Cet accord ne soulève donc pas de difficulté notable au regard du droit de l'Union européenne en matière de concurrence. Son champ territorial et son objet sont en effet limités et ne sont pas de nature à affecter les règles et le fonctionnement du marché intérieur de l'Union.

Par ailleurs, la mise en oeuvre de la Convention ne devrait pas conduire la France à méconnaître les obligations résultant pour elle de la transposition de la directive 2003/54 concernant des règles communes pour le marché intérieur de l'électricité. En effet, les stipulations des articles 1er et 4 de la convention franco-monégasque permettront d'appliquer « automatiquement » les évolutions législatives en cours en France à Monaco, celles-ci résultant le cas échéant de la mise en conformité de la législation française avec le droit de l'Union européenne.

Enfin cet accord ne pose pas de difficultés au regard des règles de l'Union européenne en matière d'aides d'Etat.

 

  Compatibilité de la convention avec les principes constitutionnels :

Il convient de relever que la convention n'a pas pour effet direct de contraindre un producteur d'électricité déterminé à conclure un contrat d'approvisionnement avec Monaco. Les producteurs d'électricité demeurent en effet libres de conclure ou non un contrat d'approvisionnement avec la Société monégasque d'électricité et de gaz (SMEG).

Elle rend néanmoins obligatoire la fixation du prix de vente au tarif de cession.

En tant que telles, les stipulations de la Convention ne portent toutefois pas atteinte à la liberté d'entreprendre et la liberté contractuelle. Ce n'est qu'indirectement, au regard des effets du contrat qui devra être conclu entre EDF et la SMEG que cette question doit être examinée.

Or, si le Conseil constitutionnel a consacré la valeur constitutionnelle du principe de la liberté d'entreprendre et de la liberté contractuelle, ces libertés qui découlent de l'article 4 de la Déclaration des droits de l'homme et du citoyen de 1789 n'ont qu'une portée relative. Le Conseil constitutionnel permet ainsi au législateur d'y déroger pour des motifs d'intérêt général suffisants et à la condition qu'il n'en résulte pas d'atteintes disproportionnées au regard de l'objectif poursuivi.

Compte tenu de la nature des relations étroites et privilégiées entre la France et Monaco et de leur communauté de destin ainsi que de la forte présence de français, le caractère d'intérêt général est admis. L'atteinte portée ne parait pas en outre au regard notamment du champ limité de la convention et des volumes être disproportionnée.

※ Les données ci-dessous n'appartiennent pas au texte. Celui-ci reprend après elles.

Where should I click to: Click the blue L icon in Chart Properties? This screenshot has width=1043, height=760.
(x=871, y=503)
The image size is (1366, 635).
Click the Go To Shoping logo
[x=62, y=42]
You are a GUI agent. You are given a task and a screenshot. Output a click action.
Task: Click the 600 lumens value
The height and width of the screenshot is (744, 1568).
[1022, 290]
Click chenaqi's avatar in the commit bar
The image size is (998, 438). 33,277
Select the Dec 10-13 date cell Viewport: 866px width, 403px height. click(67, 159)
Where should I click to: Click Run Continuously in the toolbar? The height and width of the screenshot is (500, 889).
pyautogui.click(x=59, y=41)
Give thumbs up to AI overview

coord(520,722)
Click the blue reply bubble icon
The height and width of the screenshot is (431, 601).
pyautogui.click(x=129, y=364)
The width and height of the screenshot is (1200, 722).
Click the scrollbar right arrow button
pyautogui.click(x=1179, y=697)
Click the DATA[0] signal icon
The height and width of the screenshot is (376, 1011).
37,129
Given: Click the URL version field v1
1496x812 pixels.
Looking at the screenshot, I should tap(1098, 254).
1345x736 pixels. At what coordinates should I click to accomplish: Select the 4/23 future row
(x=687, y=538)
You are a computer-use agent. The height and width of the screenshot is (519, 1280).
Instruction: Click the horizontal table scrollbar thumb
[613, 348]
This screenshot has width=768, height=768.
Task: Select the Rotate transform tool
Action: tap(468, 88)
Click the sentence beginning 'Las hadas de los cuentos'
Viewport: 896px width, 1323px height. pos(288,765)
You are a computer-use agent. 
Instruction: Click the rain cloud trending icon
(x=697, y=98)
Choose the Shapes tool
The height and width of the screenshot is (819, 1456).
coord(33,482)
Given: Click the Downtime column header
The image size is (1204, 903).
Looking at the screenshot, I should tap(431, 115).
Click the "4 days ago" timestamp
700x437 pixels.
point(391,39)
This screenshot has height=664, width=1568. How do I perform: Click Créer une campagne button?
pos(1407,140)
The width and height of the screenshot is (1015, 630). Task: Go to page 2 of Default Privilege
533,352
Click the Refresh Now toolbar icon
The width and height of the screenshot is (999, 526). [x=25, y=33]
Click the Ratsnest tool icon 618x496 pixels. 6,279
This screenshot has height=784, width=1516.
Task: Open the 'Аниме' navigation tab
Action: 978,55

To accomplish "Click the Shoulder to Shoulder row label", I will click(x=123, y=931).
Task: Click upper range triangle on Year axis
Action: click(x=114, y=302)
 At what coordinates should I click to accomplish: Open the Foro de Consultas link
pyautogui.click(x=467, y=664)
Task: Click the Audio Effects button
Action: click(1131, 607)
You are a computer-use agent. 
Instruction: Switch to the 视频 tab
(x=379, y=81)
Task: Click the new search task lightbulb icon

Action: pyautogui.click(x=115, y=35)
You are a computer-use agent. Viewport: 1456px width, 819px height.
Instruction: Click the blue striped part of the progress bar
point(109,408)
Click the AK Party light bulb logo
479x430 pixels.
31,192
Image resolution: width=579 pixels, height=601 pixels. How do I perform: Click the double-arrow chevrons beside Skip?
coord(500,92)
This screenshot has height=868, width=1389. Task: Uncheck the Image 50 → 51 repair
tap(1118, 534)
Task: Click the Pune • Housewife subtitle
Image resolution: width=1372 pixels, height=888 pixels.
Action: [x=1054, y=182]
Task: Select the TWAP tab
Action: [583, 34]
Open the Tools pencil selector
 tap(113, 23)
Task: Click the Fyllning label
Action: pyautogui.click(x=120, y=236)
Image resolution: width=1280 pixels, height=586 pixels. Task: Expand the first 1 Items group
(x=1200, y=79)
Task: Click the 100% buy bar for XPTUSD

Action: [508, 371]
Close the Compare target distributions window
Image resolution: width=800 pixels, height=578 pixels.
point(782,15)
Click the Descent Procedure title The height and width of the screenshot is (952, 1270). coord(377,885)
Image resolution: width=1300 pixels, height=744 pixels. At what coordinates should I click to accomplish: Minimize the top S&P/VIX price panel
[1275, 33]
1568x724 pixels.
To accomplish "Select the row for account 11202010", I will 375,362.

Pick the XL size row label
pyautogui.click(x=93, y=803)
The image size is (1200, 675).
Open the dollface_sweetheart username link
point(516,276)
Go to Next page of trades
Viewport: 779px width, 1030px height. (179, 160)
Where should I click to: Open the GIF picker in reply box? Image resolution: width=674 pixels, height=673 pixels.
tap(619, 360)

III - Historique des négociations

Les discussions entre la partie française et la partie monégasque ont été entamées après un entretien bilatéral entre le Président de la République française et S.A.S le Prince Albert II de Monaco le 25 avril 2008, confirmant leur volonté commune de poursuivre, après la fin de l'accord de 1951 entre EDF et la SMEG, l'approvisionnement en électricité de la Principauté aux conditions fixées pour les consommateurs français.

Les négociations se sont intensifiées au deuxième semestre 2008, afin d'anticiper l'extinction de la convention de 1951, initialement prévue au 31 décembre 2008, la convention ayant finalement été reconduite pour 6 mois.

IV - Etat des signatures et ratifications

La Convention entre le Gouvernement de la République française et le Gouvernement de la Principauté de Monaco, relative à l'approvisionnement de la Principauté de Monaco en électricité, a été signée à Monaco le 25 juin 2009.

La Principauté de Monaco n'a pas encore ratifié l'accord en question.

V - Déclarations ou réserves

Sans objet.


* 1 Ces objectifs ont été confirmés par commun accord entre le Président de la République française et S.A.S le Prince Albert II de Monaco le 25 avril 2008.